Nullptr crash in DeleteSelectionCommand::handleGeneralDelete
authorrniwa@webkit.org <rniwa@webkit.org@268f45cc-cd09-0410-ab3c-d52691b4dbfc>
Sat, 22 Jun 2019 04:04:23 +0000 (04:04 +0000)
committerrniwa@webkit.org <rniwa@webkit.org@268f45cc-cd09-0410-ab3c-d52691b4dbfc>
Sat, 22 Jun 2019 04:04:23 +0000 (04:04 +0000)
https://bugs.webkit.org/show_bug.cgi?id=199126

Reviewed by Wenson Hsieh.

Added null checks to handleGeneralDelete as well as mergeParagraphs which runs after handleGeneralDelete to be defensive.

Unfortunately no new tests since there is no reproducible test case.
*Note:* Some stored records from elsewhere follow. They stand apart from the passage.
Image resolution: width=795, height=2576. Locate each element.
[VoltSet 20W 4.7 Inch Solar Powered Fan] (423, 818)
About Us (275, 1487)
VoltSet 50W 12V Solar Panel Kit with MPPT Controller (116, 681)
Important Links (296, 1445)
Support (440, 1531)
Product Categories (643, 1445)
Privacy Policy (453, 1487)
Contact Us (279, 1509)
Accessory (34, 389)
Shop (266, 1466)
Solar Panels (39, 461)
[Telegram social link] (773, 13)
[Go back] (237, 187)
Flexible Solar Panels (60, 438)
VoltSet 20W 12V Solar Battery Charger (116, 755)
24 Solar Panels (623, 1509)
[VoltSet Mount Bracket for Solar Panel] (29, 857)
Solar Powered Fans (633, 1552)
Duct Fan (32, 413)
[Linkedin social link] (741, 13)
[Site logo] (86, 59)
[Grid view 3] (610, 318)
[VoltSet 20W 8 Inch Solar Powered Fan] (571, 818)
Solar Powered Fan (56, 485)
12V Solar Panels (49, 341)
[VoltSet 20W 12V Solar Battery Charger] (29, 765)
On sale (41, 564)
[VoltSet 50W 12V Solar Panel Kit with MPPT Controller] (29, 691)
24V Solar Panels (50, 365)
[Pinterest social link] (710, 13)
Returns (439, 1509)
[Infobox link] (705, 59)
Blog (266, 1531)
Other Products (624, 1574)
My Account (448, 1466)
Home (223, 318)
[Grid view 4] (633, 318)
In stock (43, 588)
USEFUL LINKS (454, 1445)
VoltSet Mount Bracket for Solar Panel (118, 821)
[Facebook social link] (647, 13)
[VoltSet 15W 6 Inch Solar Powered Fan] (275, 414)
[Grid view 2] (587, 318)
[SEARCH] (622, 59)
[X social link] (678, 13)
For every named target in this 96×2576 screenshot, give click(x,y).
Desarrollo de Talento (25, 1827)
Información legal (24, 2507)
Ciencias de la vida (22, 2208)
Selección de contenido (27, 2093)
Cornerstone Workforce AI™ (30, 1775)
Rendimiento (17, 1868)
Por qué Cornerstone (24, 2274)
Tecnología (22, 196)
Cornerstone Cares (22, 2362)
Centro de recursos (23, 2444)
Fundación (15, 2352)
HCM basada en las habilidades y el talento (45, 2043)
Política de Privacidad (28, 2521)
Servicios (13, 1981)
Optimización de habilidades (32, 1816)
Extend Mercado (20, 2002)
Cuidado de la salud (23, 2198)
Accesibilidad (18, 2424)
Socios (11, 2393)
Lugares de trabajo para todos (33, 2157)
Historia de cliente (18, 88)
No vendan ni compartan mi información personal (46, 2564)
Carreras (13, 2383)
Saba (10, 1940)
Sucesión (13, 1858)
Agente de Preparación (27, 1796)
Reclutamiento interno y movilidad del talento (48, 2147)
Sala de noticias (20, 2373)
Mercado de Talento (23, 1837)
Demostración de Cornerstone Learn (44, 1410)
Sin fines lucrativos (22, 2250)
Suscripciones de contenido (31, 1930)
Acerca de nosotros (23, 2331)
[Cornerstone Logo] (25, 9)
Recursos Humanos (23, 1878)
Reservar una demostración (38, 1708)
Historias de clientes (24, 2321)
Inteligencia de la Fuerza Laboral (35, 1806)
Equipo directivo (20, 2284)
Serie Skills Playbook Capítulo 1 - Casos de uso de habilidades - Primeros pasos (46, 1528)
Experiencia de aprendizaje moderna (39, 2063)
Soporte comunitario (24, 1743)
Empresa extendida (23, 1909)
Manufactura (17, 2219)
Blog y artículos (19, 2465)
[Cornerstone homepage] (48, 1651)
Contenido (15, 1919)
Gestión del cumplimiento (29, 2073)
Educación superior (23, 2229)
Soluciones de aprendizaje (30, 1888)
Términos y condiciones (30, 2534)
* editing/DeleteSelectionCommand.cpp:
(WebCore::DeleteSelectionCommand::handleGeneralDelete):
(WebCore::DeleteSelectionCommand::mergeParagraphs):

git-svn-id: https://svn.webkit.org/repository/webkit/trunk@246706 268f45cc-cd09-0410-ab3c-d52691b4dbfc

Source/WebCore/ChangeLog
Source/WebCore/editing/DeleteSelectionCommand.cpp

index ee2eed7..7792de9 100644 (file)
@@ -1,3 +1,18 @@
+2019-06-21  Ryosuke Niwa  <rniwa@webkit.org>
+
+        Nullptr crash in DeleteSelectionCommand::handleGeneralDelete
+        https://bugs.webkit.org/show_bug.cgi?id=199126
+
+        Reviewed by Wenson Hsieh.
+
+        Added null checks to handleGeneralDelete as well as mergeParagraphs which runs after handleGeneralDelete to be defensive.
+
+        Unfortunately no new tests since there is no reproducible test case.
+
+        * editing/DeleteSelectionCommand.cpp:
+        (WebCore::DeleteSelectionCommand::handleGeneralDelete):
+        (WebCore::DeleteSelectionCommand::mergeParagraphs):
+
 2019-06-21  Youenn Fablet  <youenn@apple.com>
 
         ResourceLoadNotifier should check whether its frame document loader is null
index ffb96e4..68d1506 100644 (file)
@@ -610,7 +610,9 @@ void DeleteSelectionCommand::handleGeneralDelete()
             }
         }
         
-        if (m_downstreamEnd.deprecatedNode() != startNode && !m_upstreamStart.deprecatedNode()->isDescendantOf(m_downstreamEnd.deprecatedNode()) && m_downstreamEnd.anchorNode()->isConnected() && m_downstreamEnd.deprecatedEditingOffset() >= caretMinOffset(*m_downstreamEnd.deprecatedNode())) {
+        if (!m_downstreamEnd.isNull() && !m_downstreamEnd.isOrphan() && m_downstreamEnd.deprecatedNode() != startNode
+            && !m_upstreamStart.deprecatedNode()->isDescendantOf(m_downstreamEnd.deprecatedNode())
+            && m_downstreamEnd.deprecatedEditingOffset() >= caretMinOffset(*m_downstreamEnd.deprecatedNode())) {
             if (m_downstreamEnd.atLastEditingPositionForNode() && !canHaveChildrenForEditing(*m_downstreamEnd.deprecatedNode())) {
                 // The node itself is fully selected, not just its contents.  Delete it.
                 removeNode(*m_downstreamEnd.deprecatedNode());
@@ -679,7 +681,7 @@ void DeleteSelectionCommand::mergeParagraphs()
     ASSERT(!m_pruneStartBlockIfNecessary);
 
     // FIXME: Deletion should adjust selection endpoints as it removes nodes so that we never get into this state (4099839).
-    if (!m_downstreamEnd.anchorNode()->isConnected() || !m_upstreamStart.anchorNode()->isConnected())
+    if (m_downstreamEnd.isNull() || m_upstreamStart.isNull() || !m_downstreamEnd.anchorNode()->isConnected() || !m_upstreamStart.anchorNode()->isConnected())
          return;
 
     // FIXME: The deletion algorithm shouldn't let this happen.